__Задание 1__:
Какие три цвета были особенно яркими в ленте, которую девочка увидела в небе? Ответ есть в тексте о детских видениях Елены Ивановны ниже.
__Задание 2__:
Продолжите текст о детских видениях Елены Ивановны, начиная сразу после его последнего предложения.

__Текст страницы__:

┄┄┄┄┄┄┄┄┄┄┄┄┄┄┄┄┄┄┄┄

Получалось, что таинственные существа общались с девушкой с самых ранних лет. И в набросках ее личного архива мы находим настораживающие любого медика откровения, в которых она пишет о себе в третьем лице: «На седьмом году видение необычайной яркости и красочности. Осенний вечер, девочка сидит с ногами на окне. На коленях французская хрестоматия Марго, нужно выучить к завтрашнему дню урок-стихи Le pinson, но девочка в книгу не смотрит, внимание ее привлечено звездным небом. В этой же комнате, столовой, сидит ее мать, стол накрыт к вечернему чаю. Вдруг девочка вскрикивает: Мама, мама, посмотри, какая разноцветная лента в небе и как свернулась она петлей, вроде заглавного свитка на старинных гравюрах, причем особо ярки были три основных тона синий, бело-серебряный и пурпурный. Мать подошла к окну, но, сколько ни всматривалась, ничего увидеть не смогла. Конечно, явление было приписано болезненному состоянию, и девочку немедленно уложили в постель»[34].
Тема видений в мемуарной рукописи Елены Ивановны развивается, став сквозной. Ее воспоминания рисуют мир, в котором появление фантомов дело обыденное, причем напрямую связанное с ее недомоганиями. Вот опять описание в третьем лице: «Во время довольно частых заболеваний девочку преследовало одно видение: при повышении температуры зрение становилось особенным, оно проникало как бы сквозь стены и она видела, как входная дверь их квартиры открывалась, входили два великана, один, намного выше, всегда шел впереди, слегка прикрывая собой второго. Эти великаны проходили коридором, входили в ее комнату, садились в ногах ее постели и начинали тянуть серебряную нить, которую они извлекали из ее бока, причем большой великан передавал нить другому, сидевшему позади и наматывавшему ее. Несмотря на то что первый великан всегда ласково улыбался, девочка боялась их, ибо ей казалось, что они за эту нить хотят притянуть ее к себе, и если им это удастся, то она умрет»[35]. В мемуарах Елены Ивановны красочно и детально описаны и другие встречи с фантомами, а также звучание в ее голове голосов анонимных и невидимых существ.

┄┄┄┄┄┄┄┄┄┄┄┄┄┄┄┄┄┄┄┄

__Блок данных__:
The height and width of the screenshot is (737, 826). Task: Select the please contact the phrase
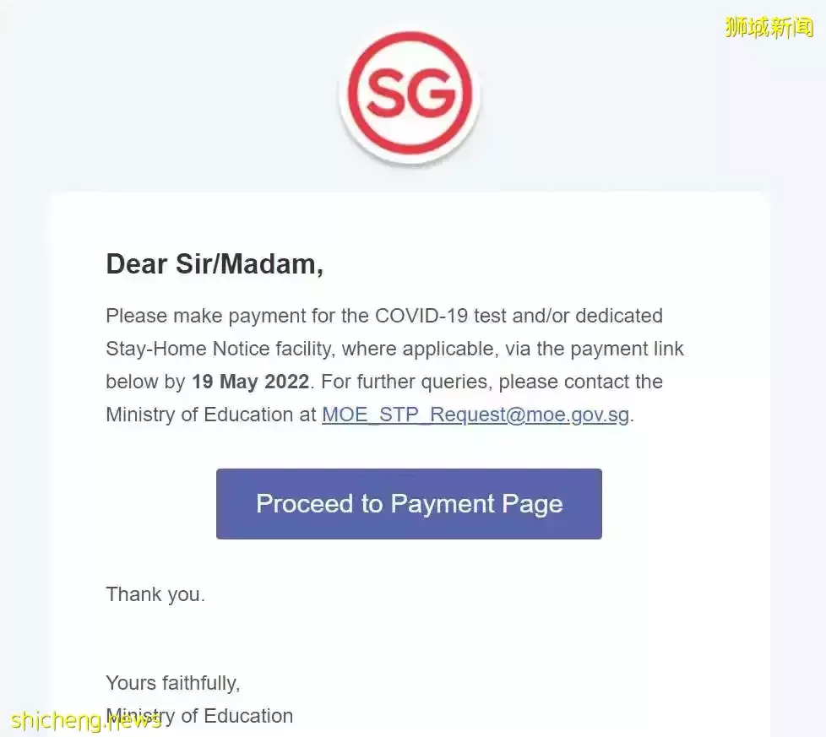(580, 382)
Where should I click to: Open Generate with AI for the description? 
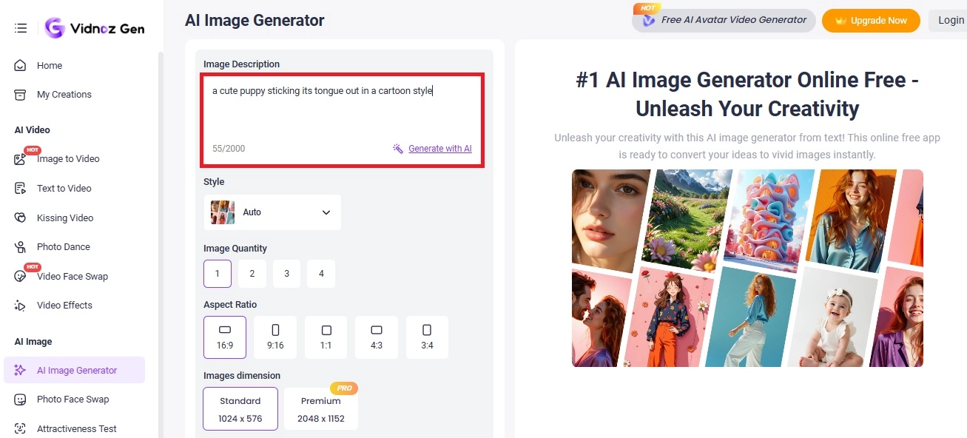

┄┄┄┄┄┄┄┄┄┄┄┄┄┄┄┄┄┄┄┄

__Ответ 1__:
Синий, бело-серебряный и пурпурный.

__Ответ 2__:
Был ли ее опыт исключительно «духовным», не от мира сего? Домашний врач семьи Рерих доктор Антон Федорович Яловенко так не думал: он считал, что особенности психики Елены Рерих проистекали из ее болезни. Вот что медик писал в своей автобиографии на получение гражданства, отправленной в советское консульство в Дели: «Что касается г-жи Рерих, то я должен сказать, что она больной человек. Она больна нервной болезнью, которая называется эпилептическая аура. Лица, страдающие этой болезнью, часто слышат какой-то невидимый голос и видят какие-то предметы»[36].